The upland cotton line “ CRI12” was selected for VIGS material. Full and similar seeds were soaked in dilute hydrochloric acid, sterilized, and then planted in flowerpots mixed with nutritious soil and vermiculite at 3:1. The temperature of the greenhouse was 25 °C and the light-to-dark ratio was 16 h: 8 h. The VIGS experiment was carried out when the cotyledons of cotton were completely flattened and the first true leaves of cotton had just appeared. The primers designed by Primer Premier 5 were used for the VIGS reaction and ligated to the pTRV2 vector to obtain the recombinant expression vector. A gene Gohir.A13G151300 was transformed by forward (GCCTCCATGGGGATCCCAAAGTTGTAGCCGATGACC) and reverse (CGAGACGCGTGAGCTCTGCCTGCTTAATCTCACCAC) primer sequences into the pTRV vector using the enzymes Sacl and BamHI to develop pTRV2: Gohir.A13G151300. Then, the plasmid was transformed into Agrobacterium tumefaciens (GV3101). After screening the positive clones, the bacterial solution was injected into the leaves of cotton seedlings with a sterile syringe.

Chlorophyll content determination and RT-qPCR analysis

After the appearance of the albino phenotype in the positive seedling stage, the leaves from the same part of cotton were collected to measure the relative content of chlorophyll and extract total RNA. Chlorophyll content was measured using a SPAD meter at the three true leaf stages. We took the average of three measurements as one replication from a single seedling and with a total of three biological replications. Wild-type and pTRV2:00 were used as negative controls while the Cloroplastos alterados 1 gene (CLA1) was used as a positive control.

A ChamQ SYBR qPCR Master Mix (LowROX Premixed) kit was used for real-time quantitative PCR analysis.

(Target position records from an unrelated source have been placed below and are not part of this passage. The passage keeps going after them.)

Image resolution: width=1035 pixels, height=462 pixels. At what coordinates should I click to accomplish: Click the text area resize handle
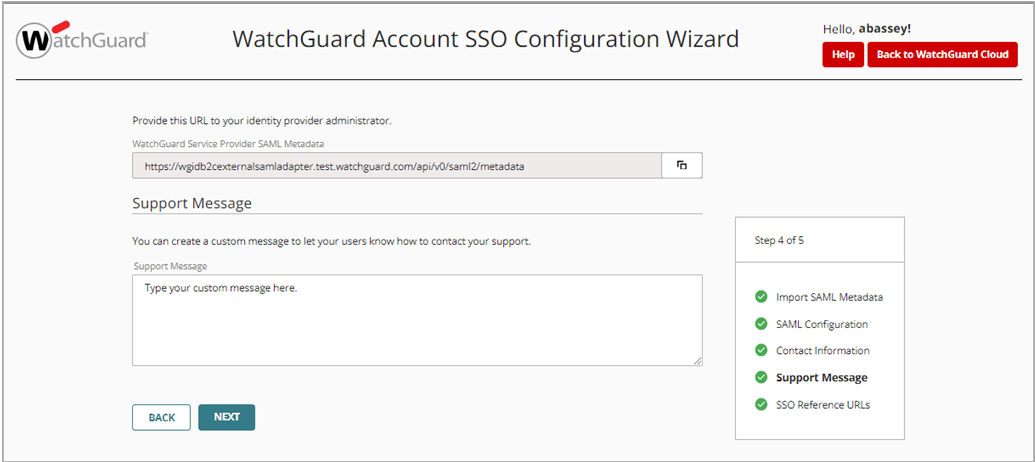698,361
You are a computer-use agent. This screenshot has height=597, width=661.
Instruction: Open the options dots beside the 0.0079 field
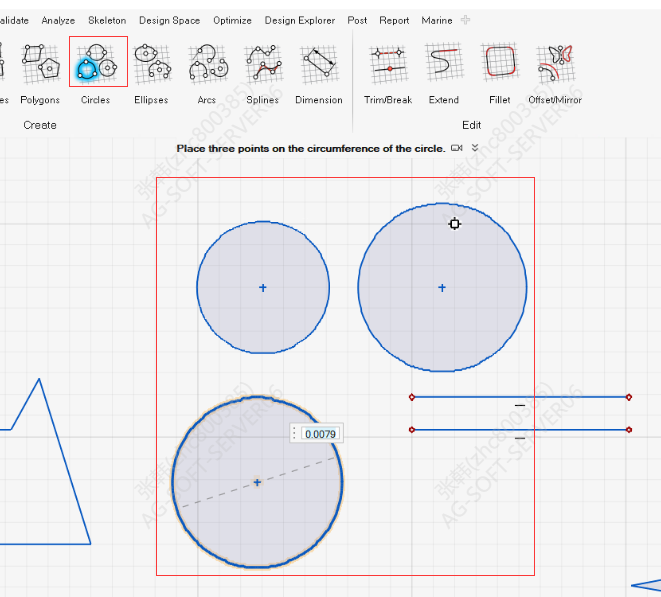294,434
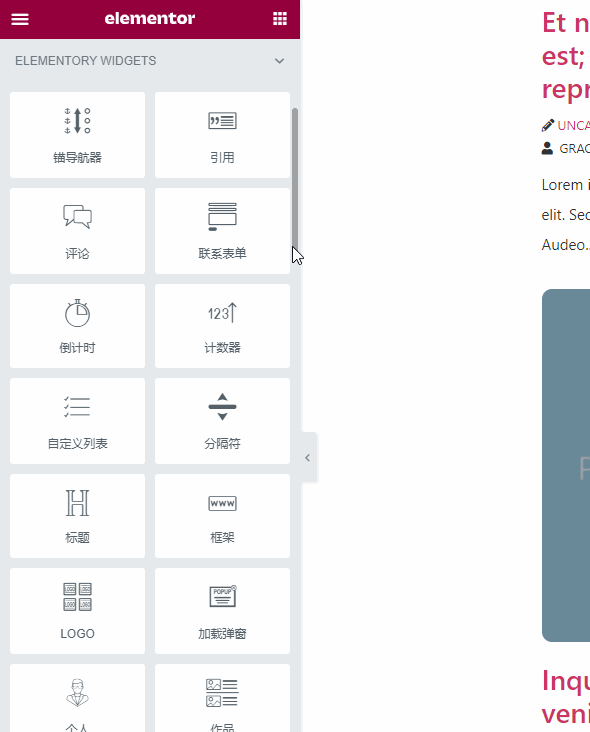Select the 标题 heading widget
Screen dimensions: 590x732
(x=77, y=516)
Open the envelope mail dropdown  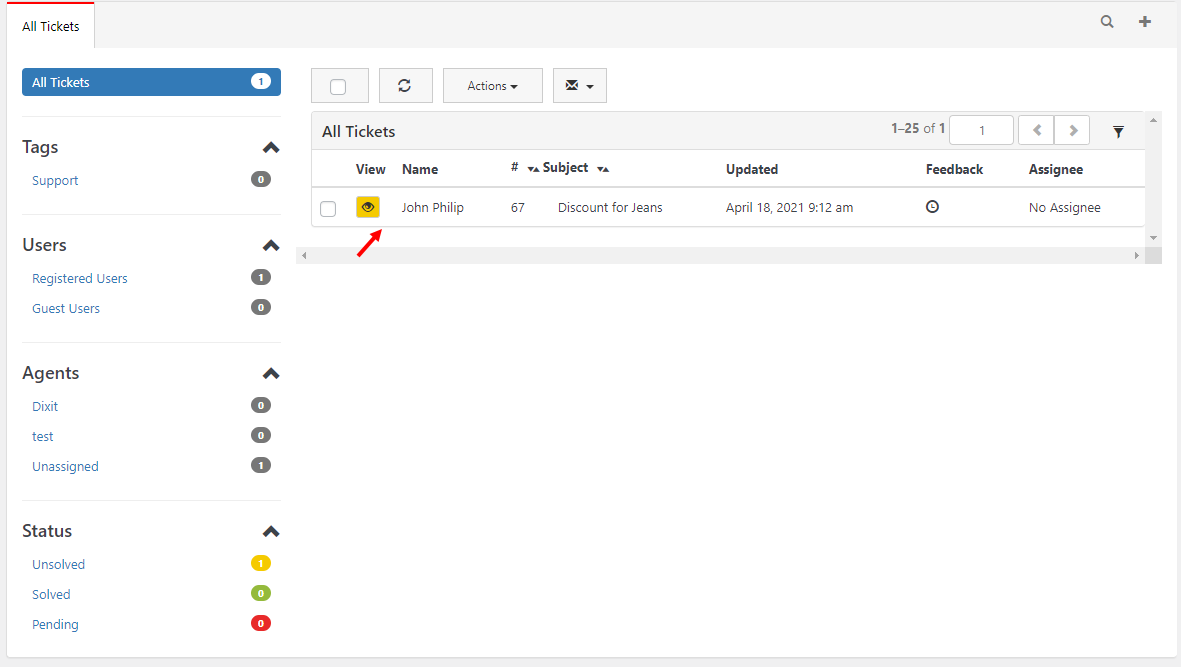click(x=579, y=86)
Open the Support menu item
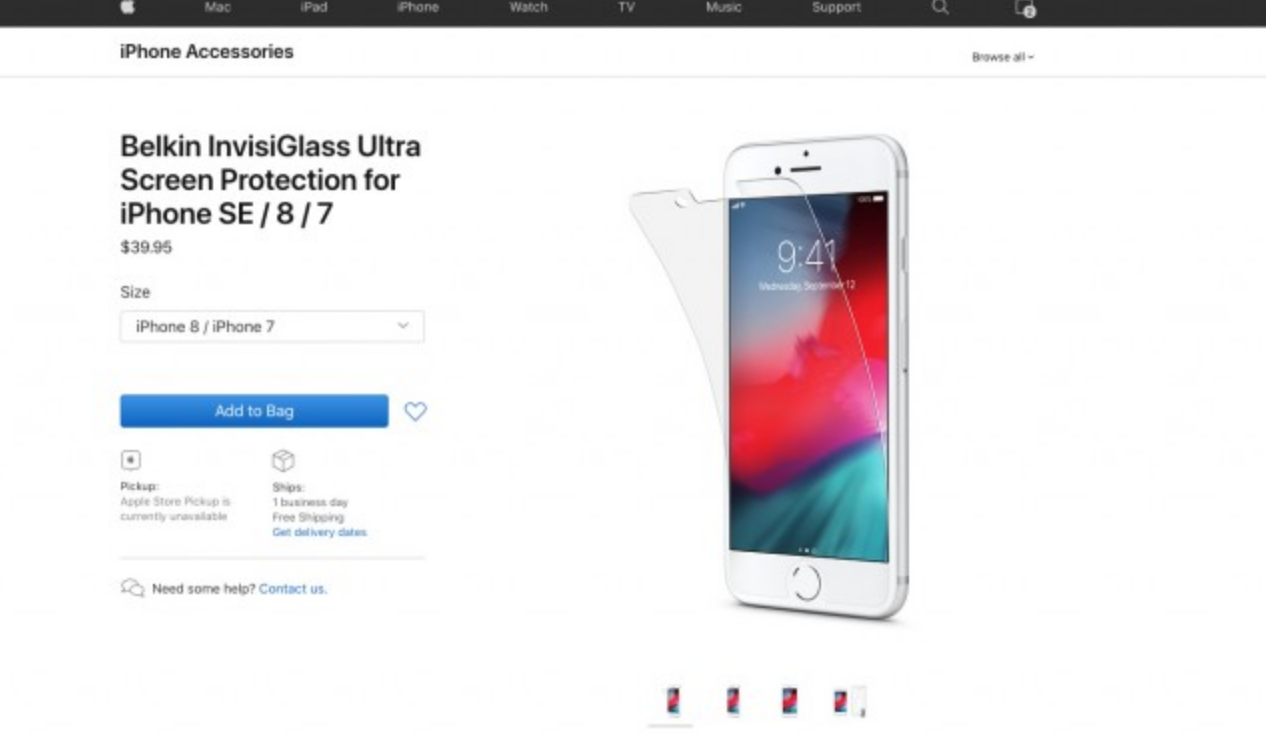1266x734 pixels. pyautogui.click(x=836, y=7)
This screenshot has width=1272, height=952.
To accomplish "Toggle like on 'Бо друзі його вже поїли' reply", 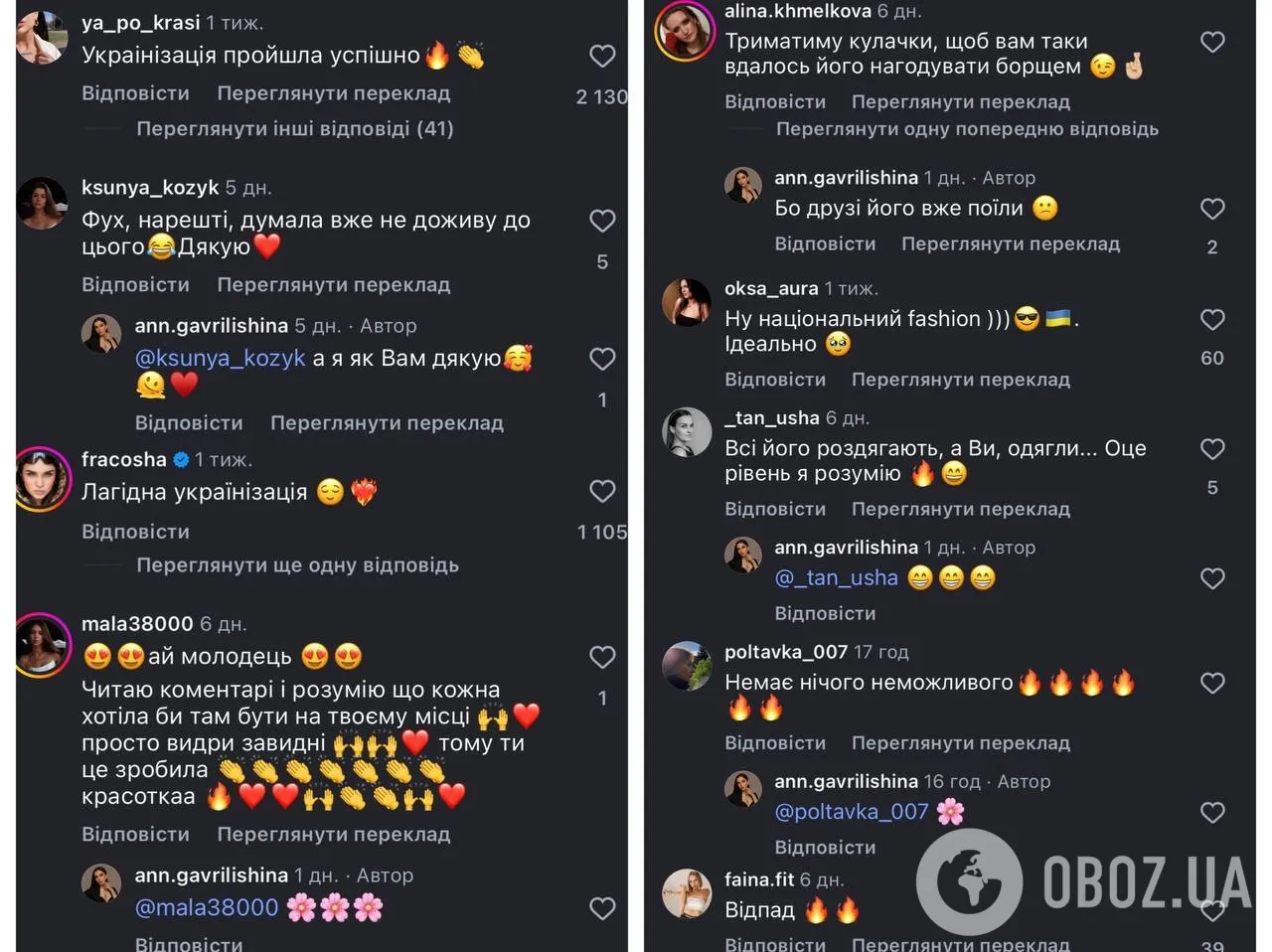I will [x=1212, y=209].
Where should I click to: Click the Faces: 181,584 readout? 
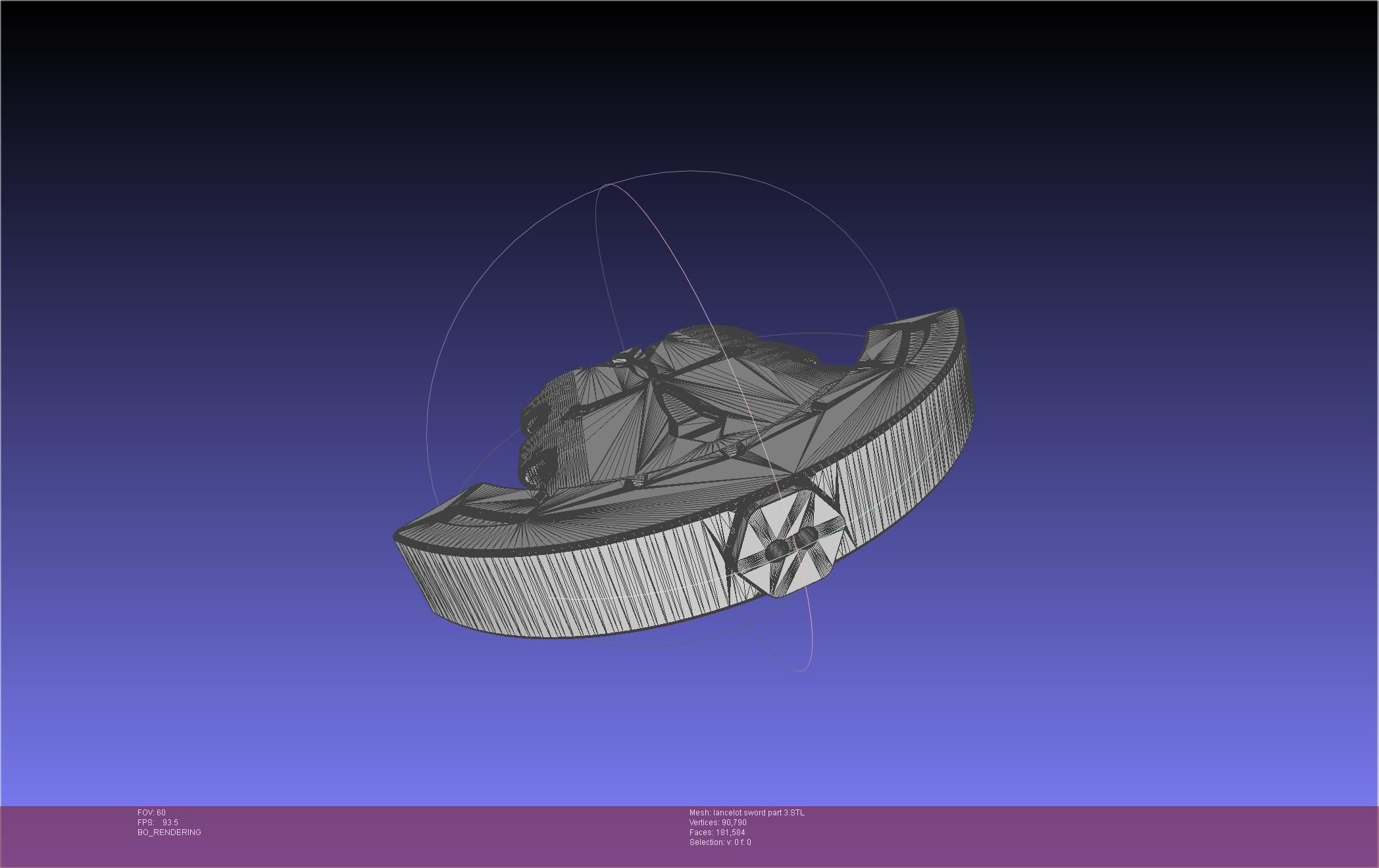coord(717,832)
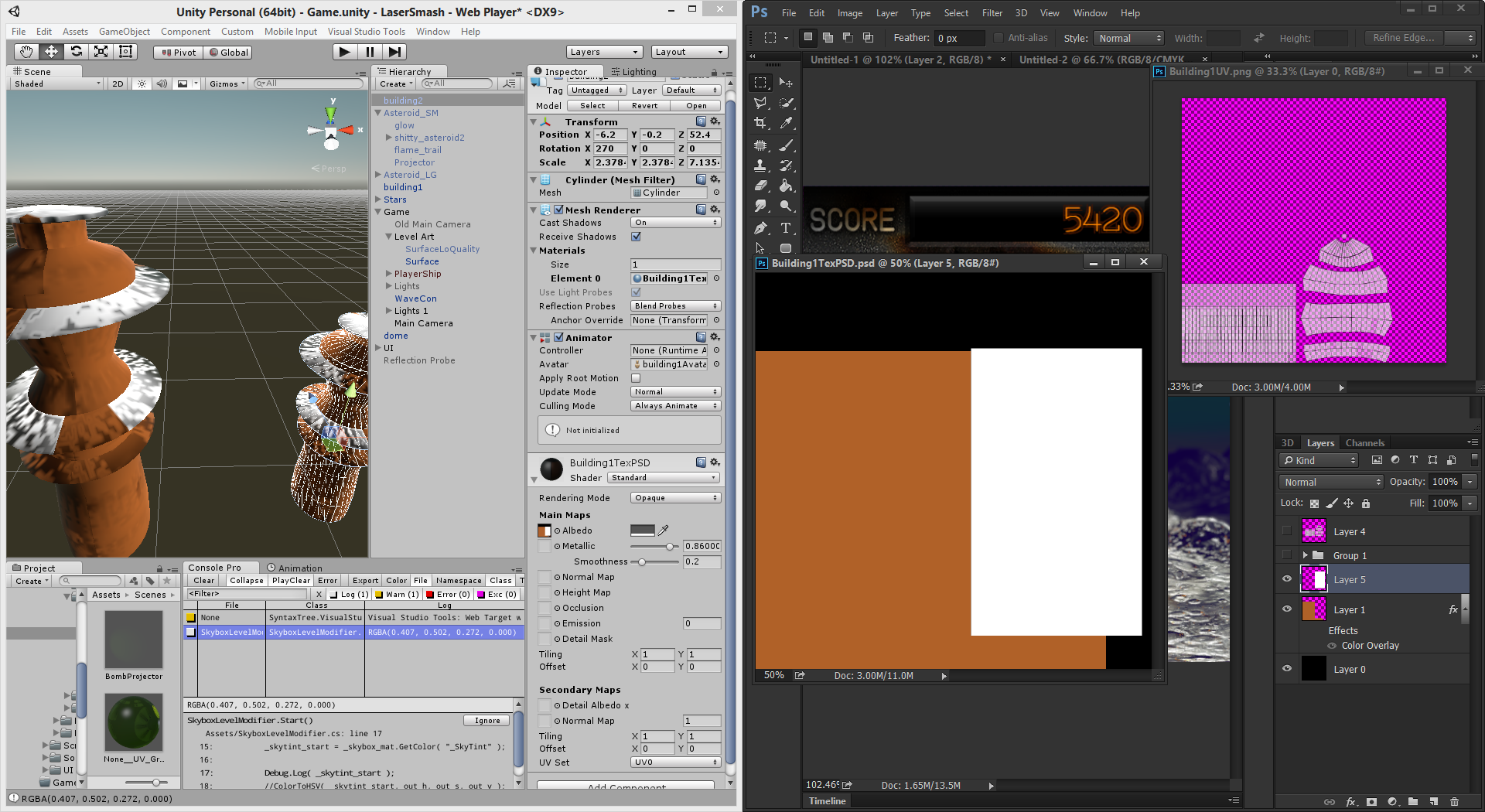Viewport: 1485px width, 812px height.
Task: Hide the Layer 5 layer
Action: click(1287, 579)
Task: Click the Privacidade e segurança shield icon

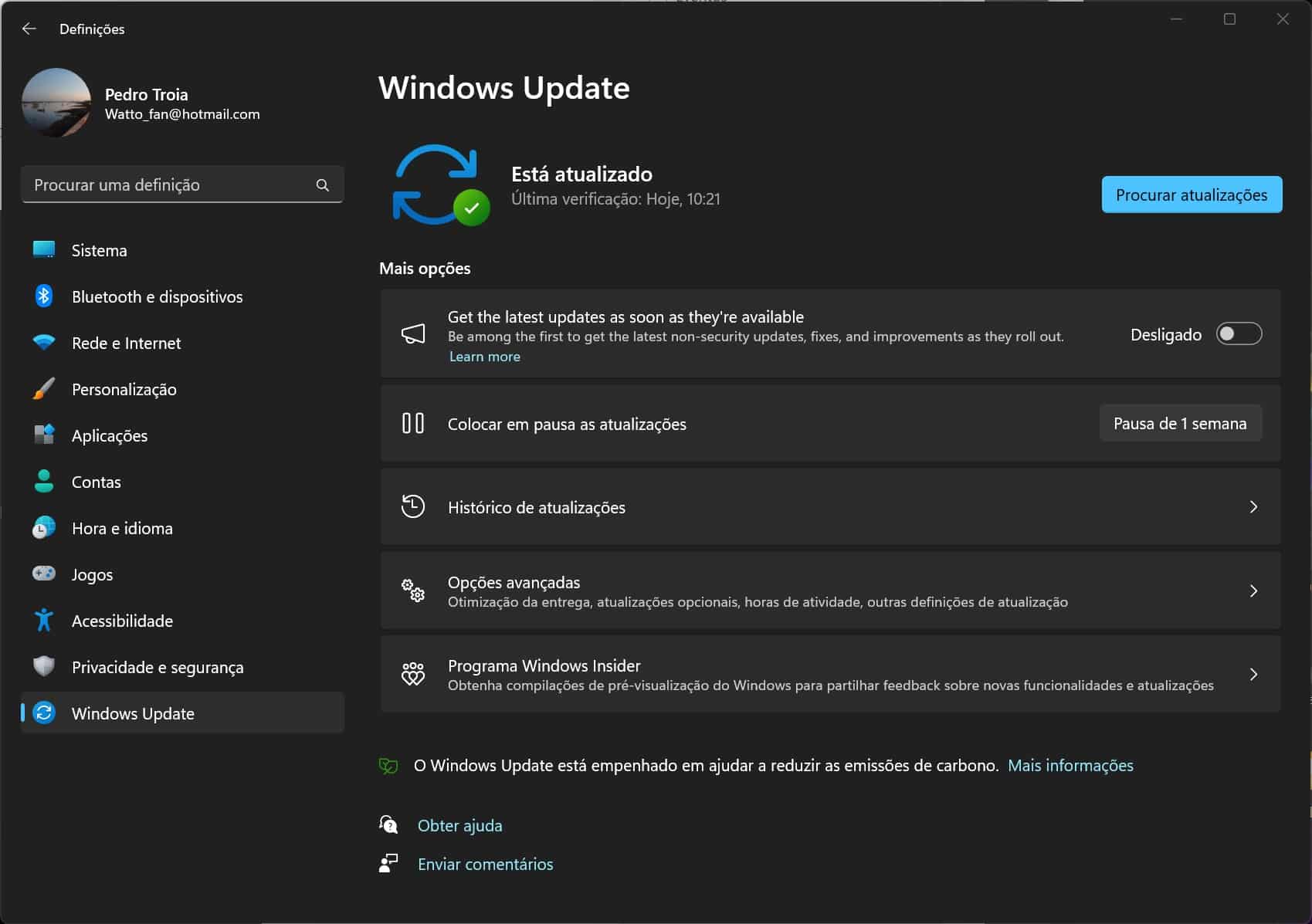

Primer Premier 5 was used to design RT-qPCR primers for the GGPS gene family. The reaction volume was 20 µL, and the amplification procedures were as follows: pre-denaturation at 95 °C for 30 s, denaturation at 95 °C for 10 s, annealing at 60 °C for 30 s, and 40 cycles [69]. Each set was replicated three times biologically and technically. Histidine 3 was used as a control, the relative gene expression levels were quantified by 2−ΔΔCt, and the significance was tested by T test [70].